On 11-09-19 12:57 PM, Brion Vibber wrote:
On Mon, Sep 19, 2011 at 12:53 PM, Asher Feldman
<afeldman(a)wikimedia.org>wrote;wrote:
Since the primary use case here seems to be
offline analysis and it may not
be of much interest to mediawiki users outside of wmf, can we store the
checksums in new tables (i.e. revision_sha1) instead of running large
alters, and implement the code to generate checksums on new edits via an
extension?
Checksums for most old revs can be generated offline and populated before
the extension goes live. Since nothing will be using the new table yet,
there'd be no issues with things like gap lock contention on the revision
table from mass populating it.
That's probably the simplest solution; adding a new empty table will be very
quick.

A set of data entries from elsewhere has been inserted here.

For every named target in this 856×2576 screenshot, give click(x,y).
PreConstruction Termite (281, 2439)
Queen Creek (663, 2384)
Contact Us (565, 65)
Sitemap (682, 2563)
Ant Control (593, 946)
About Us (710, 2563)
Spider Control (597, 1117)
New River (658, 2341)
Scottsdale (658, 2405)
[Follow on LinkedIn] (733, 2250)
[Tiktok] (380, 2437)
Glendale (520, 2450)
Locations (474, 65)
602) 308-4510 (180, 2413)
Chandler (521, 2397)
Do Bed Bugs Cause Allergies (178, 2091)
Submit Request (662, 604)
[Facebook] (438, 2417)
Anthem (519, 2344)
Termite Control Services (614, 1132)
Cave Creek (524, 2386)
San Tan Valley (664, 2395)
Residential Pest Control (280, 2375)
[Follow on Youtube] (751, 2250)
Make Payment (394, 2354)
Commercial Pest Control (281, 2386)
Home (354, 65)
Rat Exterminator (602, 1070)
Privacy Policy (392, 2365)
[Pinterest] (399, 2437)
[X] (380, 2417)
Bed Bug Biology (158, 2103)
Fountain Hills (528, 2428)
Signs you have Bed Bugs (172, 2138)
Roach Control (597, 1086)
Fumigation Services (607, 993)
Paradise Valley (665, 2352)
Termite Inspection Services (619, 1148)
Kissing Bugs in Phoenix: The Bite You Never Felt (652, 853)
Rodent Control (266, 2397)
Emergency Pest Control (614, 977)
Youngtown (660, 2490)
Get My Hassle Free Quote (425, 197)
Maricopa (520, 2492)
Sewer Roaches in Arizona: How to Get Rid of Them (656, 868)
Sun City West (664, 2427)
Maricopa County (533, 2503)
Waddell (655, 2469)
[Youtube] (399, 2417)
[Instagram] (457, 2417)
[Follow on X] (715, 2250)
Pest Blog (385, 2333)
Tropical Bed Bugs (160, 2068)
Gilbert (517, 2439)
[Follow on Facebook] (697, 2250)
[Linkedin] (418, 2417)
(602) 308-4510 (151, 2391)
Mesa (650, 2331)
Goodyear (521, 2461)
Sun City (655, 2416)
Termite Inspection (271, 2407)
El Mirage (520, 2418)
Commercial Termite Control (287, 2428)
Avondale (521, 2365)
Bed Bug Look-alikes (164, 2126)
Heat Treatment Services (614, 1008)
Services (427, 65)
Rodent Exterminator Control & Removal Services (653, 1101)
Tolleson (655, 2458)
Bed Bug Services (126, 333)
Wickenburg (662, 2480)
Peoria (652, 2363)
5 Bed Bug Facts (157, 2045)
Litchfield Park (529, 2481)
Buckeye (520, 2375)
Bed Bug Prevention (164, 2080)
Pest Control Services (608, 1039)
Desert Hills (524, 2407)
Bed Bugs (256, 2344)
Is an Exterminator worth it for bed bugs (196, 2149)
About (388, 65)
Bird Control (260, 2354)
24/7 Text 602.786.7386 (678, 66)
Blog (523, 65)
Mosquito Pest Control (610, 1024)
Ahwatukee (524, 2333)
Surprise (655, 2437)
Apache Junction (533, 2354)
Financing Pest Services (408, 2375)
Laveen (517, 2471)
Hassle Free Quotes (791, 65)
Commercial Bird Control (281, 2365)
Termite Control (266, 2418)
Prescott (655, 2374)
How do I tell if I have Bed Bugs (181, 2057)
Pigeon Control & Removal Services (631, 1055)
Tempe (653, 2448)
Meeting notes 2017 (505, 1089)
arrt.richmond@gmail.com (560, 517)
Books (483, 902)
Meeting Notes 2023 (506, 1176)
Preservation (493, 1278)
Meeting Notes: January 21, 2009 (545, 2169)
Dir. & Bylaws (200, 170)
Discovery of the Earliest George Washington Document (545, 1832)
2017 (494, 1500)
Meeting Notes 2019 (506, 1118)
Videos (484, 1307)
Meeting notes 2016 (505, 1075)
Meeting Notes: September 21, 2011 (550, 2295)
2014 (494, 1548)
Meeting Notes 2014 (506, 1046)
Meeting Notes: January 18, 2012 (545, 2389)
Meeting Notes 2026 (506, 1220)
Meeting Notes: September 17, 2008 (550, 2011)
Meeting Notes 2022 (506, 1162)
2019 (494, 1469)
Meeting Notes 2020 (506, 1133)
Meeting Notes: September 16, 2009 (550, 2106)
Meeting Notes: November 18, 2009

It may make it slower to use the field though, depending on what all
uses/exposes it.
During stub dump generation for instance this would need to add a left outer
join on the other table, and add things to the dump output (and also needs
an update to the XML schema for the dump format). This would then need to be
preserved through subsequent dump passes as well.
-- brion
Revision is going to need to either make a JOIN whenever it grabs
revision info, or make an additional db query whenever someone does use
the checksum.
Btw, instead of having Revision return a checksum string and needing to
check what type it is with a second method (best to program generically
in case we do switch checksum types) how about we return an instance of
a simple SHA1 wrapper class. We can have a MD5 one too and use a simple
descriptive method instead of having to manually use wfBaseConvert with
the right args when you want something good for filesystem use.
~Daniel Friesen (Dantman, Nadir-Seen-Fire) [
http://daniel.friesen.name]